— TEXT BLOCK —
----
Questions of Kamala Harris’ transgender rights record have come up after she announced her bid for the 2020 presidential election, reported PinkNews.
The California senator, who was the state’s Attorney General for six years prior to her election in 2016, announced her bid on ABC’s Good Morning America on Monday (January 21) while also releasing a campaign video to social media. “Let’s do this, together,” she says in the video. “Let’s claim our future. For ourselves, for our children, and for our country.”
— Kamala Harris (@KamalaHarris) January 21, 2019
Harris’ bid has now prompted criticism for her argument in 2015 that trans prisoners Shiloh Quine and Michelle-Lael Norsworthy should not receive state-funded gender confirmation surgery.
U.S. District Judge Jon Tigar order the state of California to allow Norsworthy to have the surgery, but Harris appealed the decision in the U.S. Ninth Circuit Court of Appeals.
“[T]he Constitution ‘does not guarantee to a prisoner the treatment of his choice,’” Harris wrote in a brief. “The Eighth Amendment requires that an inmate be afforded ‘reasonable measures to meet a substantial risk of serious harm to her,’ not that she be given the specific care she demands. The ‘essential test is one of medical necessity and not one simply of desirability.’”
Both Norsworthy and Quine eventually reached settlements with the state, allowing them access to gender confirmation surgery.
----
— Saved entries —
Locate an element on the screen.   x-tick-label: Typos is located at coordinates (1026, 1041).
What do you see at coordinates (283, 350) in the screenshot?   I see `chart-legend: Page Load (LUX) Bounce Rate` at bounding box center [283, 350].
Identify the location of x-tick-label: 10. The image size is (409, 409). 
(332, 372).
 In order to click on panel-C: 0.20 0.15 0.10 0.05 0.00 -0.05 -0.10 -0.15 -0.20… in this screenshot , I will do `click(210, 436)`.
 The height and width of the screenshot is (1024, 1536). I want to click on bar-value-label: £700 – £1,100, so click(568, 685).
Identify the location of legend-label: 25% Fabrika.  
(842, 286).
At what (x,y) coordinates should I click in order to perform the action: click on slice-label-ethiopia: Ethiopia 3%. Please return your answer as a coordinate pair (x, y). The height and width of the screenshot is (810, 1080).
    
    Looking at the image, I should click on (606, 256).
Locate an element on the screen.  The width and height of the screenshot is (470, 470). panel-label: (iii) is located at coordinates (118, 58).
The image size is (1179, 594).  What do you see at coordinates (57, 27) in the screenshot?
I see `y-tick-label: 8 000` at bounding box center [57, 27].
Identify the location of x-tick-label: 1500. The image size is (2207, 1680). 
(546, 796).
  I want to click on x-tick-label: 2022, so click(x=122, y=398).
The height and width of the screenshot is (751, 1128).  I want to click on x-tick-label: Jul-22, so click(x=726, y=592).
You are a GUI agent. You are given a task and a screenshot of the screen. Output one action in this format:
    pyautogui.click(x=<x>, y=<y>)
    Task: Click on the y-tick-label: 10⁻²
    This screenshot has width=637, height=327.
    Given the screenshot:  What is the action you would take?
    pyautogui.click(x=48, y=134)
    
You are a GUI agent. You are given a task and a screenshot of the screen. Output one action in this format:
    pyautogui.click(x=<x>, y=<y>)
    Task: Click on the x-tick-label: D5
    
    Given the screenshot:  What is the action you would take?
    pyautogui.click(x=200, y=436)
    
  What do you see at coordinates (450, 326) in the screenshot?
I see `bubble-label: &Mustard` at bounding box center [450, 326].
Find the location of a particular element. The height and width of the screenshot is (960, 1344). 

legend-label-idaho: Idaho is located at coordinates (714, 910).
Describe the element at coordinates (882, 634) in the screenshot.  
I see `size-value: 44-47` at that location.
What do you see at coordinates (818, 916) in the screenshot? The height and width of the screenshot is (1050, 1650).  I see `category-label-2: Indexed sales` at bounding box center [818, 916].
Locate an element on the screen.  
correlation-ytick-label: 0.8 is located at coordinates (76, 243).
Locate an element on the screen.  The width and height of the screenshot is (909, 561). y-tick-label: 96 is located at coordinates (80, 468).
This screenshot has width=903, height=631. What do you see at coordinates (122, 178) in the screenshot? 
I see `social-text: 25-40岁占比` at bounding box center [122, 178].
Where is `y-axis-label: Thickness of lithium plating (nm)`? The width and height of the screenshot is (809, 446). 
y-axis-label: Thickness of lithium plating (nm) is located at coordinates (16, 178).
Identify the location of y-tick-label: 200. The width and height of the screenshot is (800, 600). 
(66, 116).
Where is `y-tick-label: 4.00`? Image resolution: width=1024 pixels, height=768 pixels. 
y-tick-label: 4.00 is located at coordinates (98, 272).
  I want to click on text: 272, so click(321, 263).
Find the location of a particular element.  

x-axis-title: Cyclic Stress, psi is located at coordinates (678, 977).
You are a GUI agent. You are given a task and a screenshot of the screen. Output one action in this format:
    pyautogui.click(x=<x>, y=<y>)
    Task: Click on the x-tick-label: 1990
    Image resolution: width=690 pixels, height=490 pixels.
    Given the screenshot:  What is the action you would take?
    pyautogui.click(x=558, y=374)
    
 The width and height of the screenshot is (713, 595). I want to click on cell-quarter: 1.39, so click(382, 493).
----
— LIST OF TASKS —
(1) In the Kamala Harris article, how would you render this sentence in Spanish: "Both Norsworthy and Quine eventually reached settlements with the state, allowing them access to gender confirmation surgery."
(2) According to the Kamala Harris article, on which television program did Harris announce her presidential bid?
(3) Resume the Kamala Harris article, picking up right after its last sentence.

— ANSWERS TO THIS EXERCISE —
(1) Tanto Norsworthy como Quine llegaron finalmente a acuerdos con el estado, lo que les permitió acceder a la cirugía de confirmación de género.

(2) ABC's Good Morning America.

(3)
Harris also led the effort to shut down the adult personal ads on Backpage, a classified advertising website which gave sex workers a more accessible and safer alternative to street-based sex work, according to Out Magazine. According to the 2015 National Center for Trans Equality survey, one in eight trans people relied on sex work as income.
Many criticized Harris for these decisions on social media.
Old white men cannot fix old white mens messes. But Kamala must make amends for her serious crimes in California supporting prison slavery and denying trans prisoners medical care. Those are serious problems
— Sarah (@LadyManderville) January 21, 2019
However, EmilyRose Johns, a California civil rights lawyer who has fought on behalf of trans inmates, told The Guardian she would give Harris a second chance if she “would grapple publicly with what was going on when she was denying the rights of trans people in prison and admit that her mind has changed.”
Other than these two instances, Harris’ record has been strongly pro-LGBTQ. She argued against North Carolina’s anti-trans House Bill 2, co-sponsored the Census Equality Act in 2018, and introduced legislation to ban the use of the gay and trans panic defense across the country.